▸ **Data entries**:
[Start of section]
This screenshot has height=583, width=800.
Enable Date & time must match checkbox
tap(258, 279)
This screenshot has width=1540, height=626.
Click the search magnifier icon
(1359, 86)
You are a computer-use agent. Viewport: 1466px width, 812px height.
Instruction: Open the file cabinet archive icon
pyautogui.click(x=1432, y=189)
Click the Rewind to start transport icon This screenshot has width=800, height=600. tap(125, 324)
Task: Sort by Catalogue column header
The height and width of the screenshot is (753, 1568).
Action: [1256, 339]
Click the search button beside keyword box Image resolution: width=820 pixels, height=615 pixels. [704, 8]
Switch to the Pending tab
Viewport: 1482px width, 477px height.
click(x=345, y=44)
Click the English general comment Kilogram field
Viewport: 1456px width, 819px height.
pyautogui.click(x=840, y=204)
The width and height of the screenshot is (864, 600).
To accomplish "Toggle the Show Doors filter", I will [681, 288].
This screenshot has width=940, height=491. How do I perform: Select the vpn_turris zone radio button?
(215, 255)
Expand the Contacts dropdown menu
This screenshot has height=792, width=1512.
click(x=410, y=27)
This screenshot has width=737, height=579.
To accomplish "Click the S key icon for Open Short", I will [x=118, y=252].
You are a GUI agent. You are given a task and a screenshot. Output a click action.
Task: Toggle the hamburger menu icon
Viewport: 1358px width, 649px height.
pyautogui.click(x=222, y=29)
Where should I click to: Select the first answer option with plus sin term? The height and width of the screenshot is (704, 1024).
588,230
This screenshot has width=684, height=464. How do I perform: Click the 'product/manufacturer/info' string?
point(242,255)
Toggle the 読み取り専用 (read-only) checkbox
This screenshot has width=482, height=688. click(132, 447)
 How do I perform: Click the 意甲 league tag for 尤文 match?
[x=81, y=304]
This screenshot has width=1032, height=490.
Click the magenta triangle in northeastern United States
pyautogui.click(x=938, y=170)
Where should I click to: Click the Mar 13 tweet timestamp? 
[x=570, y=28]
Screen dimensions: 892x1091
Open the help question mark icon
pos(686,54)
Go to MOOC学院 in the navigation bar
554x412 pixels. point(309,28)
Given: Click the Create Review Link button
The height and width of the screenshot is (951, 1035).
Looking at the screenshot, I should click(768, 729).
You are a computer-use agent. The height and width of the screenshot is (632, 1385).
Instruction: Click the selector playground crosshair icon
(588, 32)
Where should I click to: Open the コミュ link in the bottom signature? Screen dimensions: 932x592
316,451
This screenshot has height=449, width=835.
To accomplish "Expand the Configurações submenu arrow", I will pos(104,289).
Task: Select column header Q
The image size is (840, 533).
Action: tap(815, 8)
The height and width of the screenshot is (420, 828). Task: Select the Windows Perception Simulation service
[End of section]
▸ **AIM OF THE TASK**:
Could you print all of the data above once more, unaltered?

▸ **WRITTEN REPLY**:
This screenshot has height=583, width=800.
Enable Date & time must match checkbox
tap(258, 279)
This screenshot has width=1540, height=626.
Click the search magnifier icon
(1359, 86)
You are a computer-use agent. Viewport: 1466px width, 812px height.
Instruction: Open the file cabinet archive icon
pyautogui.click(x=1432, y=189)
Click the Rewind to start transport icon This screenshot has width=800, height=600. tap(125, 324)
Task: Sort by Catalogue column header
The height and width of the screenshot is (753, 1568).
Action: [1256, 339]
Click the search button beside keyword box Image resolution: width=820 pixels, height=615 pixels. [704, 8]
Switch to the Pending tab
Viewport: 1482px width, 477px height.
click(x=345, y=44)
Click the English general comment Kilogram field
Viewport: 1456px width, 819px height.
pyautogui.click(x=840, y=204)
The width and height of the screenshot is (864, 600).
To accomplish "Toggle the Show Doors filter", I will [681, 288].
This screenshot has width=940, height=491. How do I perform: Select the vpn_turris zone radio button?
(215, 255)
Expand the Contacts dropdown menu
This screenshot has height=792, width=1512.
click(x=410, y=27)
This screenshot has width=737, height=579.
To accomplish "Click the S key icon for Open Short", I will [x=118, y=252].
You are a GUI agent. You are given a task and a screenshot. Output a click action.
Task: Toggle the hamburger menu icon
Viewport: 1358px width, 649px height.
pyautogui.click(x=222, y=29)
Where should I click to: Select the first answer option with plus sin term? The height and width of the screenshot is (704, 1024).
588,230
This screenshot has width=684, height=464. How do I perform: Click the 'product/manufacturer/info' string?
point(242,255)
Toggle the 読み取り専用 (read-only) checkbox
This screenshot has width=482, height=688. click(132, 447)
 How do I perform: Click the 意甲 league tag for 尤文 match?
[x=81, y=304]
This screenshot has width=1032, height=490.
Click the magenta triangle in northeastern United States
pyautogui.click(x=938, y=170)
Where should I click to: Click the Mar 13 tweet timestamp? 
[x=570, y=28]
Screen dimensions: 892x1091
Open the help question mark icon
pos(686,54)
Go to MOOC学院 in the navigation bar
554x412 pixels. point(309,28)
Given: Click the Create Review Link button
The height and width of the screenshot is (951, 1035).
Looking at the screenshot, I should click(768, 729).
You are a computer-use agent. The height and width of the screenshot is (632, 1385).
Instruction: Click the selector playground crosshair icon
(588, 32)
Where should I click to: Open the コミュ link in the bottom signature? Screen dimensions: 932x592
316,451
This screenshot has height=449, width=835.
To accomplish "Expand the Configurações submenu arrow", I will pos(104,289).
Task: Select column header Q
The image size is (840, 533).
Action: tap(815, 8)
The height and width of the screenshot is (420, 828). Task: Select the Windows Perception Simulation service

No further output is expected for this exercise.